▶ [Exercise input]:

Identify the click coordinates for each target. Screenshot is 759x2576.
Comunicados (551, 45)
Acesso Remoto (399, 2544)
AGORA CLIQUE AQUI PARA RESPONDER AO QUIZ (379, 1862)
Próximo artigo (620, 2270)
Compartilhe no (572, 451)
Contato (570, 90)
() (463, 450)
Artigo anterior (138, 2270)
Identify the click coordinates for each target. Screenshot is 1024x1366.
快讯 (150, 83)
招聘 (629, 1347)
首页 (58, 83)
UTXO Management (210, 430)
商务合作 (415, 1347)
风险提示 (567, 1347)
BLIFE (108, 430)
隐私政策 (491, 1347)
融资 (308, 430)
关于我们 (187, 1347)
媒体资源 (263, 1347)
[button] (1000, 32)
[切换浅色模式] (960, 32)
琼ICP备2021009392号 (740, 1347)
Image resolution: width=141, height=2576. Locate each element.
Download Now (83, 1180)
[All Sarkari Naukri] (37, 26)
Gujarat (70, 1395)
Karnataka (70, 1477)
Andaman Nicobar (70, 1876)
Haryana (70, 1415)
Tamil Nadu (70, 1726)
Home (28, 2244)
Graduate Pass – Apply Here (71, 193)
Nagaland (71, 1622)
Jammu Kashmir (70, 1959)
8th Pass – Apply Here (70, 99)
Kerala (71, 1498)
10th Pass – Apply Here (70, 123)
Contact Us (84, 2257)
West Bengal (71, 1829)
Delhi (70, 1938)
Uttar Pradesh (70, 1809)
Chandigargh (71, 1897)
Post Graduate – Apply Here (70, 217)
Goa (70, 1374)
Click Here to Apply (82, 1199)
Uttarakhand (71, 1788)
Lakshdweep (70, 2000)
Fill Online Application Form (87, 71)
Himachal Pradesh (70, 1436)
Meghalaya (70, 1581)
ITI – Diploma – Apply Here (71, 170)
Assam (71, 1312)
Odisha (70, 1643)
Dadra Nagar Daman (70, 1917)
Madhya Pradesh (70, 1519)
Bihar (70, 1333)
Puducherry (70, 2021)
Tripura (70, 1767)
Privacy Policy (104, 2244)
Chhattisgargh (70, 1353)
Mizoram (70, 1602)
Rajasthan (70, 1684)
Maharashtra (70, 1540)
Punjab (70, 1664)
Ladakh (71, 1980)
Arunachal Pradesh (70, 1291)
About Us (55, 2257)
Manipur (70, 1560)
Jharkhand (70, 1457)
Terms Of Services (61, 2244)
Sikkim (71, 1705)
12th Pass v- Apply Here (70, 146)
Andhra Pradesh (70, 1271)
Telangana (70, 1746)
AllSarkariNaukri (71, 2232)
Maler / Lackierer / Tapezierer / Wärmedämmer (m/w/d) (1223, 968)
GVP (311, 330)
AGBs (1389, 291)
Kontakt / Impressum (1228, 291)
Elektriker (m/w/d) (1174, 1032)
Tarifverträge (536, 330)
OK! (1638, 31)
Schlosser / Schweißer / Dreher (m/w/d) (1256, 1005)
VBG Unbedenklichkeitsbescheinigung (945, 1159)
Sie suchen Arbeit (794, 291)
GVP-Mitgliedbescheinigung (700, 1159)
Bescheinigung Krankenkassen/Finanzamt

▶ [Required work]: Starting with the first line above and ending with the line that holds "Post Graduate – Apply Here (70, 217)", restate each line word for word and add nothing else.

▶ [Task answer]:
Identify the click coordinates for each target. Screenshot is 759x2576.
Comunicados (551, 45)
Acesso Remoto (399, 2544)
AGORA CLIQUE AQUI PARA RESPONDER AO QUIZ (379, 1862)
Próximo artigo (620, 2270)
Compartilhe no (572, 451)
Contato (570, 90)
() (463, 450)
Artigo anterior (138, 2270)
Identify the click coordinates for each target. Screenshot is 1024x1366.
快讯 (150, 83)
招聘 (629, 1347)
首页 (58, 83)
UTXO Management (210, 430)
商务合作 (415, 1347)
风险提示 (567, 1347)
BLIFE (108, 430)
隐私政策 (491, 1347)
融资 (308, 430)
关于我们 (187, 1347)
媒体资源 (263, 1347)
[button] (1000, 32)
[切换浅色模式] (960, 32)
琼ICP备2021009392号 (740, 1347)
Image resolution: width=141, height=2576. Locate each element.
Download Now (83, 1180)
[All Sarkari Naukri] (37, 26)
Gujarat (70, 1395)
Karnataka (70, 1477)
Andaman Nicobar (70, 1876)
Haryana (70, 1415)
Tamil Nadu (70, 1726)
Home (28, 2244)
Graduate Pass – Apply Here (71, 193)
Nagaland (71, 1622)
Jammu Kashmir (70, 1959)
8th Pass – Apply Here (70, 99)
Kerala (71, 1498)
10th Pass – Apply Here (70, 123)
Contact Us (84, 2257)
West Bengal (71, 1829)
Delhi (70, 1938)
Uttar Pradesh (70, 1809)
Chandigargh (71, 1897)
Post Graduate – Apply Here (70, 217)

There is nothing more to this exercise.